━━ SELECTED PASSAGE ━━

The superposition of the sinusoidal oscillation with a further sinusoidal oscillation of twice the frequency may advantageously take place over the total length of the cam elevation curve, and in this context it is preferably provided that the cam elevation curve has a shape resulting from the superposition of a full oscillation of a first sine wave with a second sine wave, said second sine wave having twice the frequency of, and a lower amplitude than, said first sine wave.

As already mentioned, the amplitude of the second sine wave, i.e. the sine wave used for the superposition, is to be lower than the amplitude of the first sine wave, i.e. the sine wave defining the basic shape of the cam elevation. In this context, a configuration is preferred, in which the amplitude of the second sine wave is ⅕ to 1/15, preferably ⅛ to 1/12, of the amplitude of the first sine wave. By keeping the amplitude of the second sine wave below the amplitude of ⅙ of the amplitude of the first sine wave, the extent of the introduction of additional oscillations can be kept within acceptable limits so as to prevent the spring from being excited in an undesired manner.

In order to even better adapt the cam elevation curve to reaching higher limit numbers, it is provided according to a preferred configuration that at least one further sine wave with the frequency of a harmonic and, in particular, an even-number harmonic is superposed. In this case, it is, for instance, possible, in addition to the superposition with a sine wave of twice the frequency, to superpose the fundamental oscillation with a further sine wave having four times the frequency of the fundamental oscillation. To this end, even-number harmonics are particularly suitable in order that the cam elevation curve will not contain any local indentations or the like.

━━━

### BRIEF A
According to the cam elevation passage, why are even-number harmonics particularly suitable for the superposed sine wave?

━━ INPUT RECORDS ━━

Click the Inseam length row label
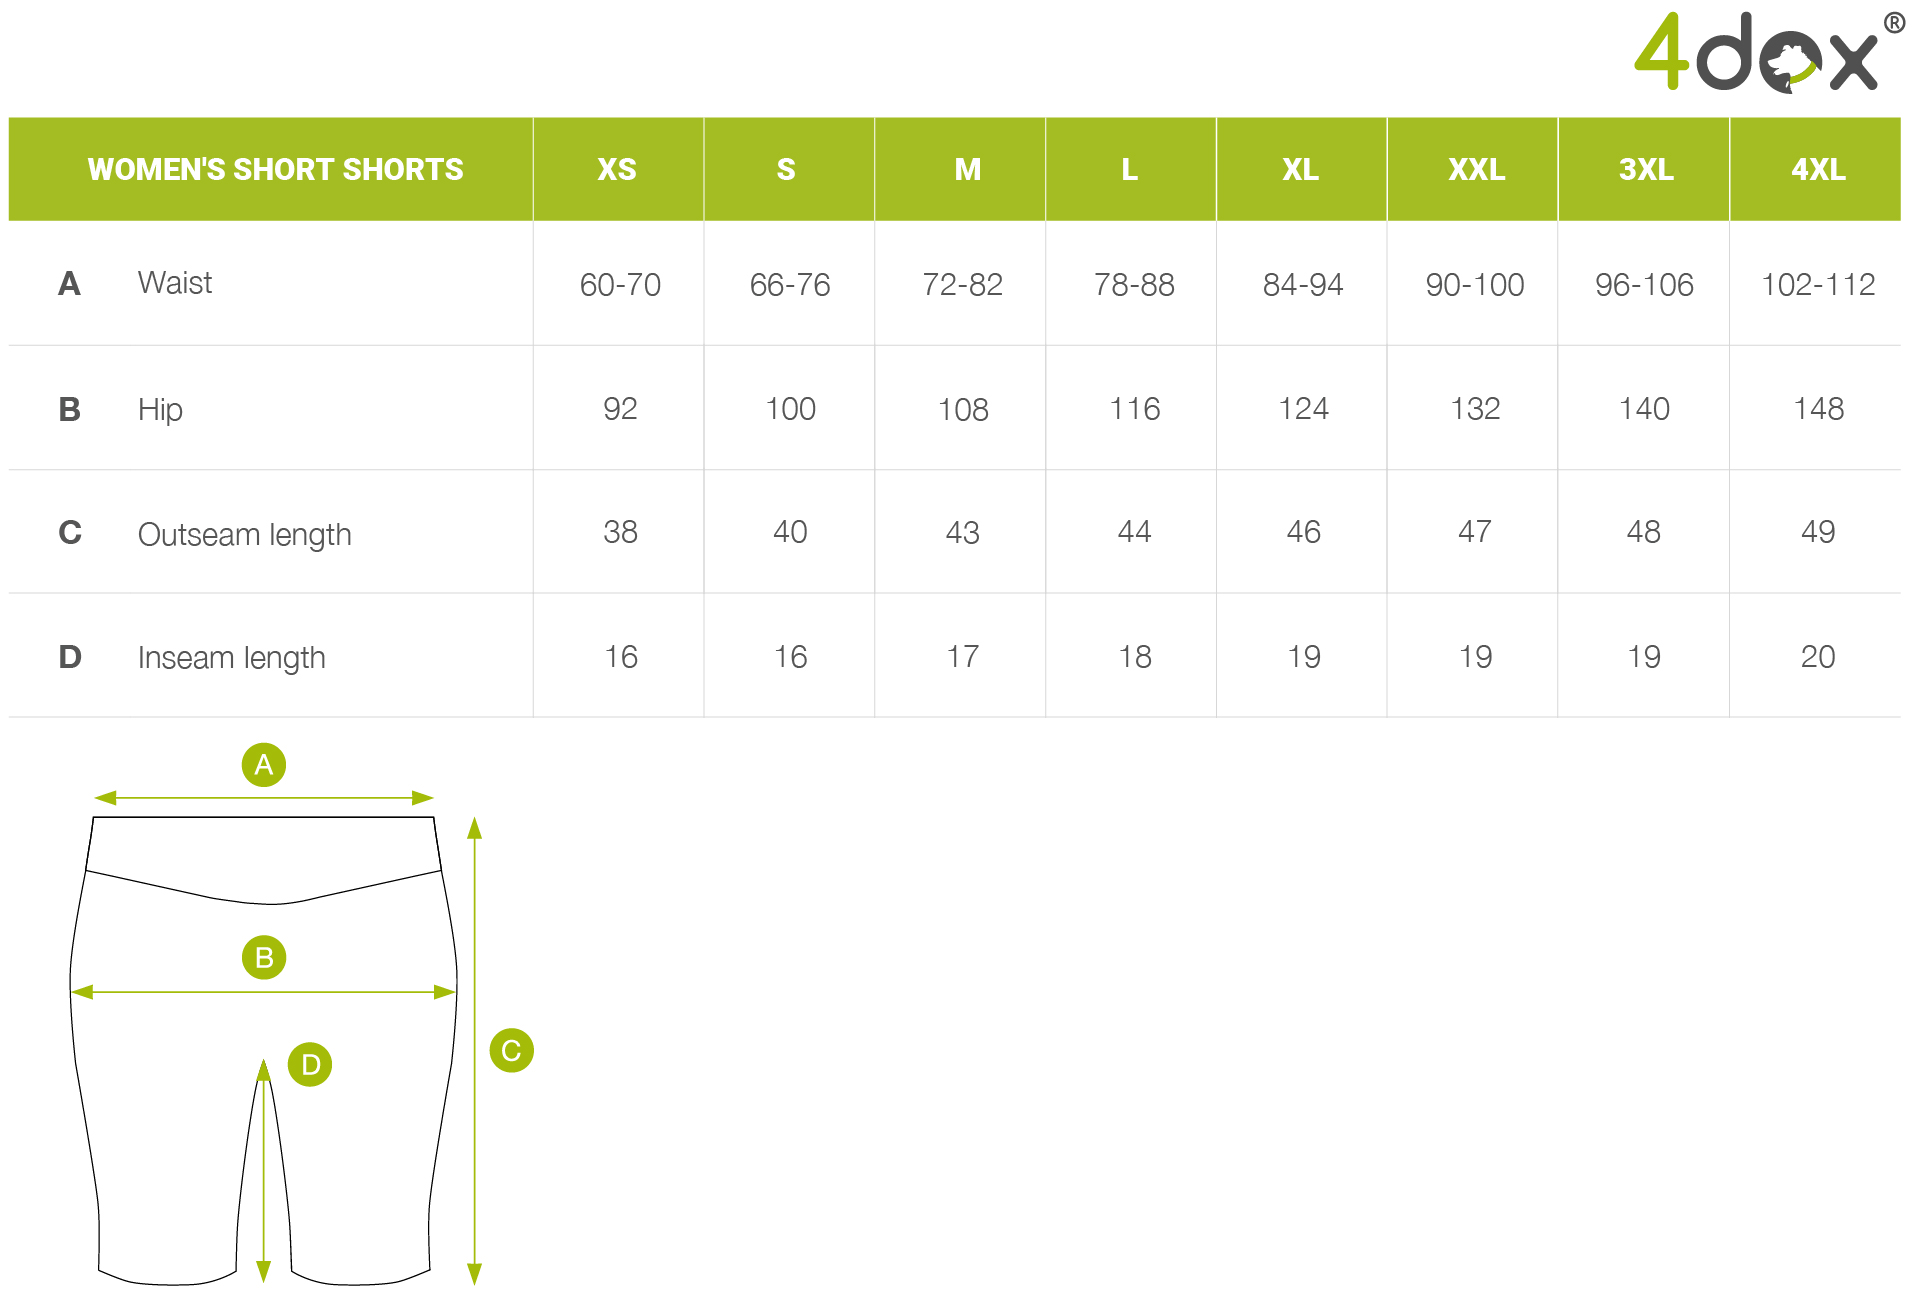Image resolution: width=1913 pixels, height=1299 pixels. point(232,657)
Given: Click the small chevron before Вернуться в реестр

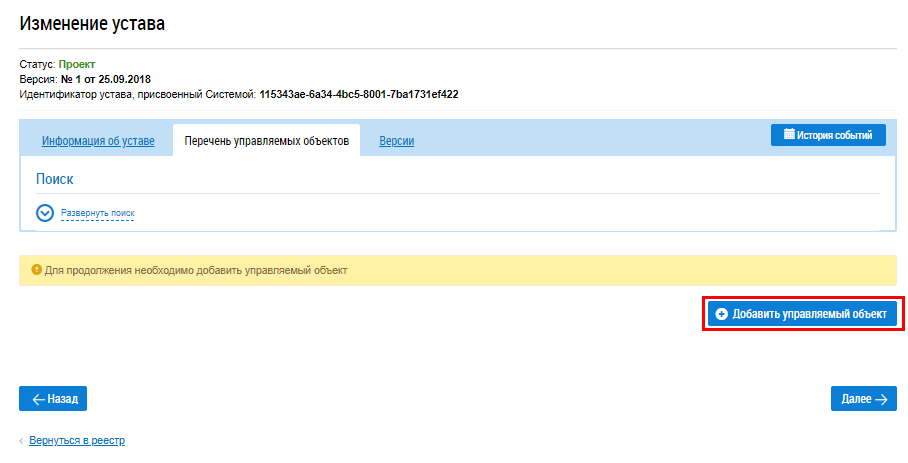Looking at the screenshot, I should click(22, 441).
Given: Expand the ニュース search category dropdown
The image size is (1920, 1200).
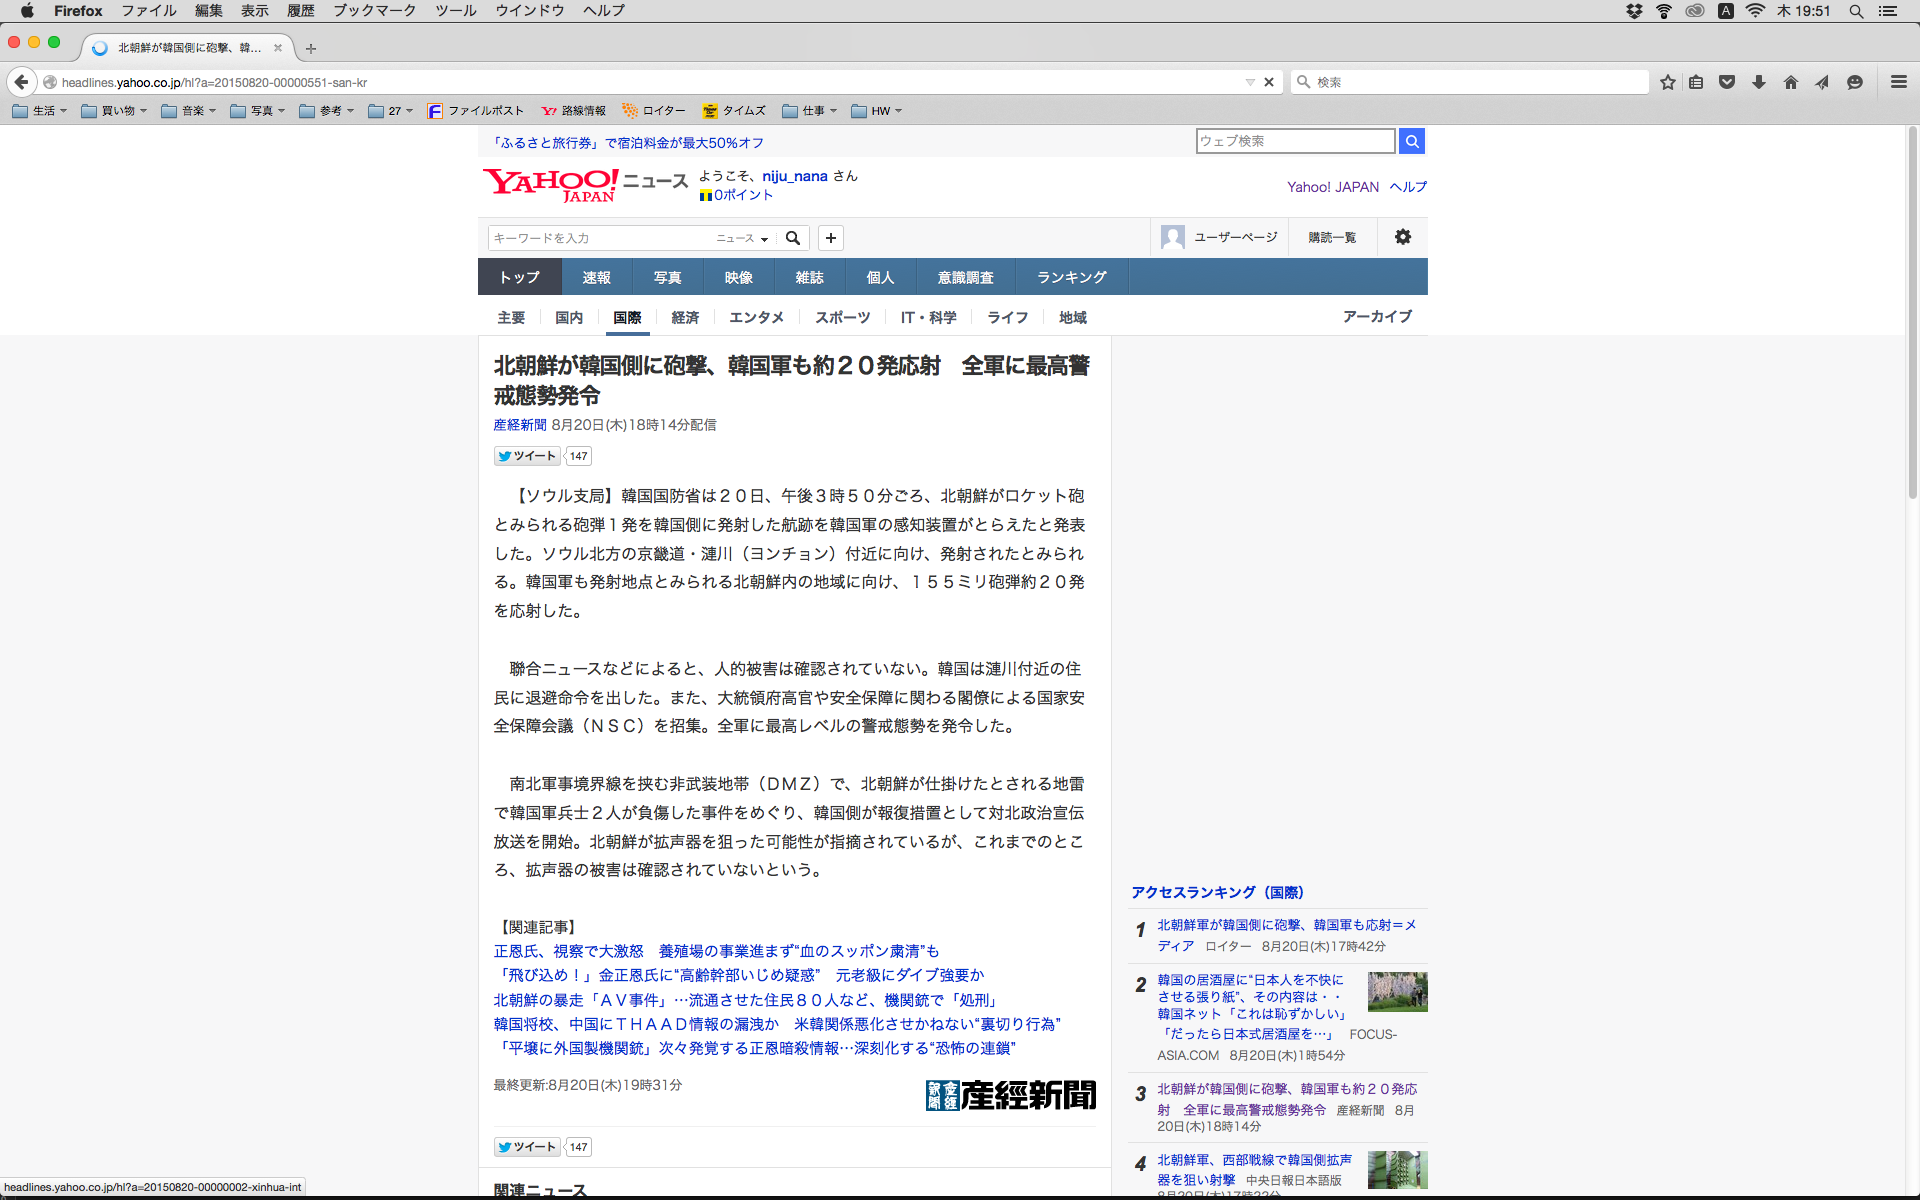Looking at the screenshot, I should coord(742,238).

━━━

### BRIEF B
Give every line of the entries above as a numbered list, without the blank lines and without the pictures.

### TASK RESPONSE A
They keep the cam elevation curve free of local indentations or the like.

### TASK RESPONSE B
1. Click the Inseam length row label
2. Image resolution: width=1913 pixels, height=1299 pixels. point(232,657)
3. Given: Click the small chevron before Вернуться в реестр
4. Looking at the screenshot, I should click(22, 441).
5. Given: Expand the ニュース search category dropdown
6. The image size is (1920, 1200).
7. Looking at the screenshot, I should coord(742,238).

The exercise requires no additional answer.